Instruction A
In the review of the film Queer, what runtime is given for the film?
Instruction B
Carry on writing the review of the film Queer, picking up after its last sentence.

Film: Queer Cast: Daniel Craig, Drew Starkey Director: Luca Guadagnino Rating: 3/5 Runtime: 137 min “Queer” attempts to adapt Author William S. Burroughs deeply personal novel about lust, addiction, and even telepathy. But the resultant is not exactly kosher.

“Queer” feels a bit too manufactured to be genuinely moving or entrancing. The runtime is also too long for it to be a comfortable watch. Adapted by Justin Kurtizkes, Burroughs autobiographical novel, was written in the mid-1950s.



Luca Guadagnino, the director of “Call Me By Your Name” and “Challengers” has made yet another good-looking film with great production design, art direction, period specific costumes, piercing cinematography and a background score that embeds Sinead O’Connor and Nirvana among others but the narrative feels rather hollow and functions in a vacuum. The initial neo-noir tone presents as William “Bill” Lee, evidently middle-aged writer trying to pick up younger men. It’s an altogether gay love story between the much older Lee (Craig) a writer in postwar Mexico City who spends most of his days drinking, trying to find something to give his life reason, and the young Allerton (Drew Starkey).

Collected data
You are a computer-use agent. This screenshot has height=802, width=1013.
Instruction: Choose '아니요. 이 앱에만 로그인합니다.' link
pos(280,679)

Task output A
137 minutes.

Task output B
Lee spots Allerton (Drew Starkey) in the street and he literally bows down to the attraction with Nirvana’s “Come As You Are” playing in the background. But after that first meet cute moment the couple’s shenanigans get rather repetitive and boring. Lee and Allerton come together, break apart, and come together again on a trip to the Amazon to experiment with ayahuasca- the root that could enhance telepathic communication.

Craig is charismatic, engaging and raw, and goes at his role without any inhibitions and Starkey, working with an underwritten character manages to hold his own. The film though doesn’t register emotionally because Guadagnino serves it vague and indecipherable. “Queer” has a 1980s art house look and feels rather out-of place in the modern context.

It also serves up explicit images of homo eroticism and surrealism in ambiguous fashion. This is a story about a man constantly searching for fulfillment but unable to find it and the film experience mirrors that feeling. Needing sex, drugs, and meaning are difficult things to convey and Guadagnino’s film only just about scratches the surface.